Reviewed at Seattle Film Festival, June 6, 1999. Running time: 63 MIN.
Intriguing, if not quite satisfying, docu delves into underground world of bingo, which rakes in billions per year and has more adherents than sports, arts and showbiz combined. Many-hatted Seattle helmer John Jeffcoat sought out gaming spots in North America and the U.K. to make this composite portrait of smoke-shrouded bingoholics, but subject ultimately boils down to the oft-repeated philosophy, “Without this, I wouldn’t know what to do with myself.” This narrative simplicity, plus vid origins, make “Bingo: The Documentary” likely to settle into long stay at corner table in cable halls.

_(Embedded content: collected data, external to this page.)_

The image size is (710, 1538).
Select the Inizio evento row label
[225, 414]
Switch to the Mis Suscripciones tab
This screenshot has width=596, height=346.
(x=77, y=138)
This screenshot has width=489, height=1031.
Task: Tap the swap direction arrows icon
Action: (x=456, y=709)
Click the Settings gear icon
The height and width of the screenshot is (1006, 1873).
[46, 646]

Patented by Yahtzee-meister Edwin S. Lowe (after refining a farm-country version called Beano), the infectious game found its way into churches and community centers, with contempo spinoffs including gay bingo, singles-night bingo and Caribbean-cruise bingo. Common thread is addictive personalities without much self-reflection, and cross-section is as unlovely and non-youthful as you’d expect. Pic is aided by snappy music and a tongue-in-cheek tone. But despite the presence of psych types who put both positive and troubling spins on the passive pastime, it doesn’t quite get to what makes the faithful tick — perhaps because there’s nothing to get.